Iskierka71
Fanka BB :)
Dlatego ja wolę moje dzieci wszystkiego nauczyć. No prawie wszystkiegoJa mialam kiedys chlopaka, ktoremu mamusia wszystko robila, ze w wieku 22 lat pierwszy raz obieral ze mna ziemniaczki, a pranie jak sobie sam wstawil to dzinsy byly na 90 stopni.
Syn przyszedl ze szkoly i nawet chętnie poodkurzał. Dostał za to owocową sałatkę na przegryzkę.
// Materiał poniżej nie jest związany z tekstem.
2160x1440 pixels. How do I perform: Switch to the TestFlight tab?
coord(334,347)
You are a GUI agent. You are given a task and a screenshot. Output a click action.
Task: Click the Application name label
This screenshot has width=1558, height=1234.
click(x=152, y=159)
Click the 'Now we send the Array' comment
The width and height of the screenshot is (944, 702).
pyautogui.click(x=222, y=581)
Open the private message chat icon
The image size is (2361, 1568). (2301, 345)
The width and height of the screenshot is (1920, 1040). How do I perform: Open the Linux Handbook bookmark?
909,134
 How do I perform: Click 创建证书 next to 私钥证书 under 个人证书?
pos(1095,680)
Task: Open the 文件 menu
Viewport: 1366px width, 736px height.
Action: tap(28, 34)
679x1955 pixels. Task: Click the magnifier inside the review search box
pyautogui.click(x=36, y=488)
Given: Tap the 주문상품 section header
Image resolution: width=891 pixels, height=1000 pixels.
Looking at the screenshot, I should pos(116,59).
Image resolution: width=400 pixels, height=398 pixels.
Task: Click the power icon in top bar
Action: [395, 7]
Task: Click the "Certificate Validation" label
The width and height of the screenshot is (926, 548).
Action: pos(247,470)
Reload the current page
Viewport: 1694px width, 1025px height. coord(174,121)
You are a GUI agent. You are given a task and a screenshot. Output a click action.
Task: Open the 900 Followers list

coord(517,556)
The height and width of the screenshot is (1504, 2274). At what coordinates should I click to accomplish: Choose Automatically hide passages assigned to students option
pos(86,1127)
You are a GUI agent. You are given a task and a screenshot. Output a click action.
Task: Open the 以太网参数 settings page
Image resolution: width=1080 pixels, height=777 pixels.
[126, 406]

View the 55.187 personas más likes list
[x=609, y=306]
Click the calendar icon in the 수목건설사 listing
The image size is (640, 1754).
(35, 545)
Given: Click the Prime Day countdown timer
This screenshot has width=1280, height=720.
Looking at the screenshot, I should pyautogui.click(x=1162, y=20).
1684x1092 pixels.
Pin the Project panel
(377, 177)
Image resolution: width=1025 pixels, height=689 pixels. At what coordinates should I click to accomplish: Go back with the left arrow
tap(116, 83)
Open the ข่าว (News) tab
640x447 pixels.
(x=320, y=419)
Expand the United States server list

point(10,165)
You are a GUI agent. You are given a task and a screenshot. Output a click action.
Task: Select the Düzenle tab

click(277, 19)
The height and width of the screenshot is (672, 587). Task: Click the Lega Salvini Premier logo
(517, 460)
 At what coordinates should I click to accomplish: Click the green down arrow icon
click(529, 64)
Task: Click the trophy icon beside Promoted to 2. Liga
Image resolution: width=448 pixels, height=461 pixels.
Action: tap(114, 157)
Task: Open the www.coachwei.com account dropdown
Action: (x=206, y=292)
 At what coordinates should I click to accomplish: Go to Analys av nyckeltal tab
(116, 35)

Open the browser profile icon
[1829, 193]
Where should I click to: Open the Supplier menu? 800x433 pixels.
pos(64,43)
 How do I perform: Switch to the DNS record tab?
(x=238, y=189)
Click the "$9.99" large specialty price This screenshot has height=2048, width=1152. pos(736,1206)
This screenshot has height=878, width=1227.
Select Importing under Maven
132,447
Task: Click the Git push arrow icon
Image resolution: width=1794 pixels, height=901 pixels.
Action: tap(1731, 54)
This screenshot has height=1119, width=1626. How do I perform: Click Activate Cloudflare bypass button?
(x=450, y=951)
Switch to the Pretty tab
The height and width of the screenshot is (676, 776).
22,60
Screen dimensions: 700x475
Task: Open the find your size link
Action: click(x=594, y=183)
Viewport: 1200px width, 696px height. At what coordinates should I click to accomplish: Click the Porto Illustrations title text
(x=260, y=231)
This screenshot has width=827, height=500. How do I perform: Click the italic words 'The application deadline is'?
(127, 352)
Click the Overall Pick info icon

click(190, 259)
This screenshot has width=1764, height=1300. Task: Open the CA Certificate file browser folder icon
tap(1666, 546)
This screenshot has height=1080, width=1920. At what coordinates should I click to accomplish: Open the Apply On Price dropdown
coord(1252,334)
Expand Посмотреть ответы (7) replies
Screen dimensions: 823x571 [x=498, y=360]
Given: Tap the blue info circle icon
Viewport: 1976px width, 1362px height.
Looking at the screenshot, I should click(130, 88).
A mnie się zachciało dziś na obiad ryżu zapiekanego z jabłkami. Męzowi i dzieciom zrobilam klopsy w sosie pomidorowym i makaron, ale syn chętnie zjadł ryż ze mną. Będziemy go mieli jeszcze i na śniadanie, tyle tego zrobilam
Córka namówiła mnie na wizytę u fryzjera.... Muszę przyznać że szłam tam z duszą na ramieniu i z duszą na ramieniu siadałam na krześle, ale... jestem mile zaskoczona, bo fryzurka jest dokładnie taka, jaka miała być:-)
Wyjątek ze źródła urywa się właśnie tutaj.